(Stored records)
-.-.-

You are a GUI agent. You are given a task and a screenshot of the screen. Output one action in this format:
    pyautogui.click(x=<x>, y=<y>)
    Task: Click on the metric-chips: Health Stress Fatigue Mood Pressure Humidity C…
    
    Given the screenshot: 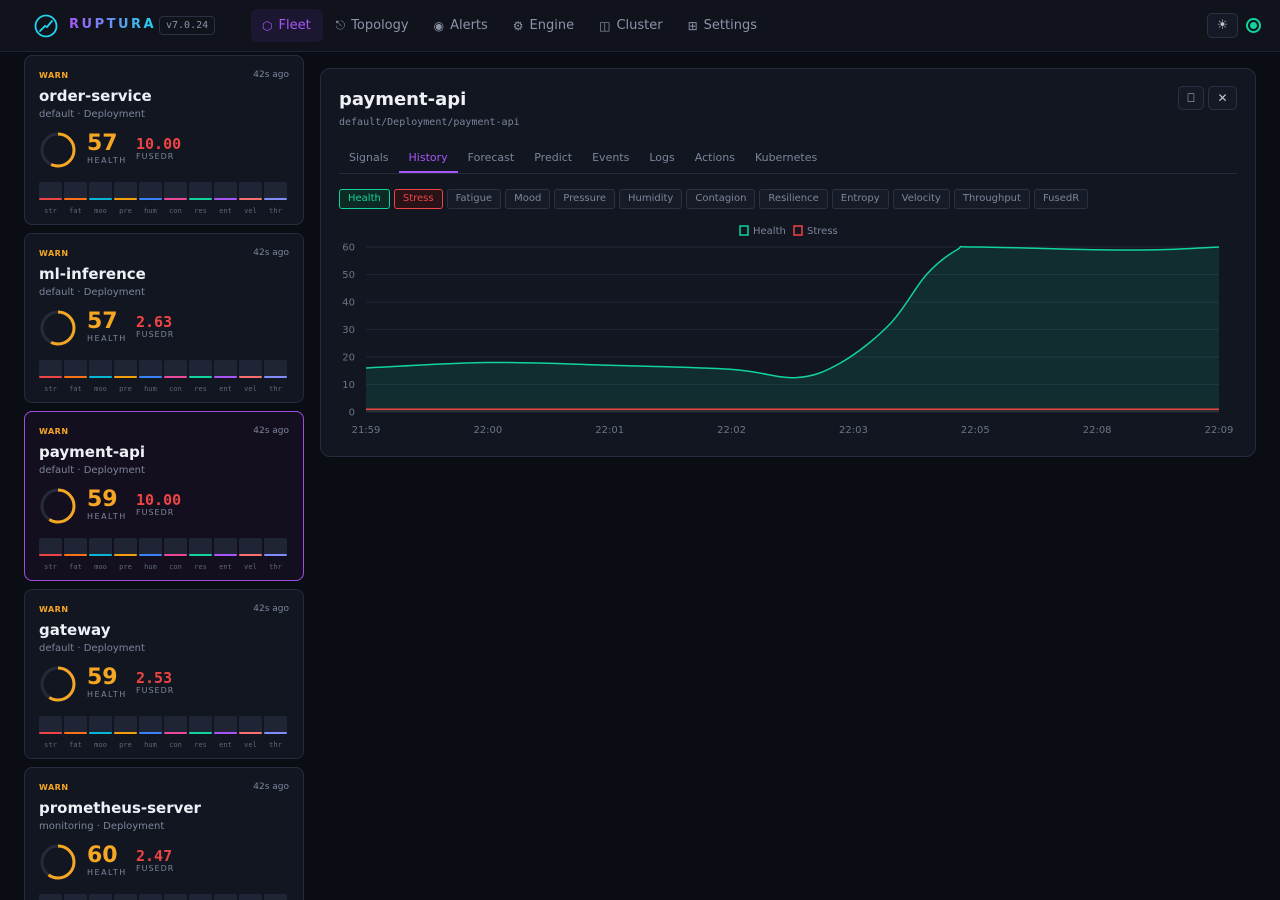 What is the action you would take?
    pyautogui.click(x=714, y=199)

-.-.-

→ ACTIVITY
Rewrite the lines from the start of the records through the line containing "Task: Click on" as a numbered list, skipping any blank lines.

→ RESPONSE
1. You are a GUI agent. You are given a task and a screenshot of the screen. Output one action in this format:
2.     pyautogui.click(x=<x>, y=<y>)
3.     Task: Click on the metric-chips: Health Stress Fatigue Mood Pressure Humidity C…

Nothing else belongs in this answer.